***** Exercise input

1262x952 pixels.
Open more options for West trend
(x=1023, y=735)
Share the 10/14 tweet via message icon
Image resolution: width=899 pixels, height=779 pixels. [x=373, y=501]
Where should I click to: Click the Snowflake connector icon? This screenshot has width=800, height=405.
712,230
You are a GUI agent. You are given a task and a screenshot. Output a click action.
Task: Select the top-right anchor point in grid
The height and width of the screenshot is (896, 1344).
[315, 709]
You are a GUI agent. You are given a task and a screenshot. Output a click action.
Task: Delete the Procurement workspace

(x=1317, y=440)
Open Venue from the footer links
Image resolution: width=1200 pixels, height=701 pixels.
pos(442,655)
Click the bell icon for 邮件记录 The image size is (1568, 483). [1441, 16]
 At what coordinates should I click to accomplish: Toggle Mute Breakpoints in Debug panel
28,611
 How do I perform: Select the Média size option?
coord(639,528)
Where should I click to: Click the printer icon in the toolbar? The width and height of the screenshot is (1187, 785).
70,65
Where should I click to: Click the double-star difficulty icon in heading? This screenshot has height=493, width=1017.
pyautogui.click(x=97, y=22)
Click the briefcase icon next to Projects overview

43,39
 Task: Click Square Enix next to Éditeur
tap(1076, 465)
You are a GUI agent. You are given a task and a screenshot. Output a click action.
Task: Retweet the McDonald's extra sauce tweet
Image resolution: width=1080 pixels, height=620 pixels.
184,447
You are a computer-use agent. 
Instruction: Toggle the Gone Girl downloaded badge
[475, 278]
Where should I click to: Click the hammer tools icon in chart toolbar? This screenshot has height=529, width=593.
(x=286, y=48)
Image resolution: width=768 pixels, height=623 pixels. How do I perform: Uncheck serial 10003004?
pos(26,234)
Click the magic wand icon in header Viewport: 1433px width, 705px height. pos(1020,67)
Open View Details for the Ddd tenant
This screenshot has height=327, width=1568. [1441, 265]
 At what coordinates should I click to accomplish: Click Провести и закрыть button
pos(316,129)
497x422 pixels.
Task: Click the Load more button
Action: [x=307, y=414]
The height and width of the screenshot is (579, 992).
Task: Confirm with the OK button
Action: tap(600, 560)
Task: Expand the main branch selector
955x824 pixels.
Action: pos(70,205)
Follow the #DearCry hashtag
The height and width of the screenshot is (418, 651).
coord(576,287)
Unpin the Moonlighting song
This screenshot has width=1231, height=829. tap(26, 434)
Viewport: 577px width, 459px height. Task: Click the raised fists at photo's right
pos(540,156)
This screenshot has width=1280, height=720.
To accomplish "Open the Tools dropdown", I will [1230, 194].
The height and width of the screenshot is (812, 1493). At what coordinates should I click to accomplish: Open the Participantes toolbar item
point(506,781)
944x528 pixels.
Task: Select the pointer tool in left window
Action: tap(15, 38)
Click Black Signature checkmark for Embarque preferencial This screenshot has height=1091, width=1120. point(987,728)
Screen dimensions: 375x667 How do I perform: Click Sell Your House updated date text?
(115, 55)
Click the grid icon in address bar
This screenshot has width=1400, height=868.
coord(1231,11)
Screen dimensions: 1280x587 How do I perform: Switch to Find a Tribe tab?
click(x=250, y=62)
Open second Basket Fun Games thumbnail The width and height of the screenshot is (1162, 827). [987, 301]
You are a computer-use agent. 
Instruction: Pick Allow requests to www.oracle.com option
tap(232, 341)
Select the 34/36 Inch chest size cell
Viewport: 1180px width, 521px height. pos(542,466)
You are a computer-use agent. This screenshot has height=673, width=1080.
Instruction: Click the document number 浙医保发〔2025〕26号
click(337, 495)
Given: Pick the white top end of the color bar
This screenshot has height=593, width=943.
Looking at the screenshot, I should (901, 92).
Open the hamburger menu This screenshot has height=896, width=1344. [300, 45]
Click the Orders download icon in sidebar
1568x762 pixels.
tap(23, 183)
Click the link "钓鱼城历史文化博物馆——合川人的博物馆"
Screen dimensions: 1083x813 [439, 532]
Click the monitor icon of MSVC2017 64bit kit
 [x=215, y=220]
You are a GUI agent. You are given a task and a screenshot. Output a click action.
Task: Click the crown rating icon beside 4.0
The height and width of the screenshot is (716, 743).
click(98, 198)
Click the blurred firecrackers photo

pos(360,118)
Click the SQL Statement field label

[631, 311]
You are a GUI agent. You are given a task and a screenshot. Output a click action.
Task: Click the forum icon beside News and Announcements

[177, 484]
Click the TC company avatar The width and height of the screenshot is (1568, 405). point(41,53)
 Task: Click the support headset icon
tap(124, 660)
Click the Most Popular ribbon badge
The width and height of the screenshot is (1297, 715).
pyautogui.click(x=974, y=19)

**********

Output only the lines from the one with "The width and height of the screenshot is (1297, 715)." through the last line of the entries above; please keep them exact.

The width and height of the screenshot is (1297, 715).
pyautogui.click(x=974, y=19)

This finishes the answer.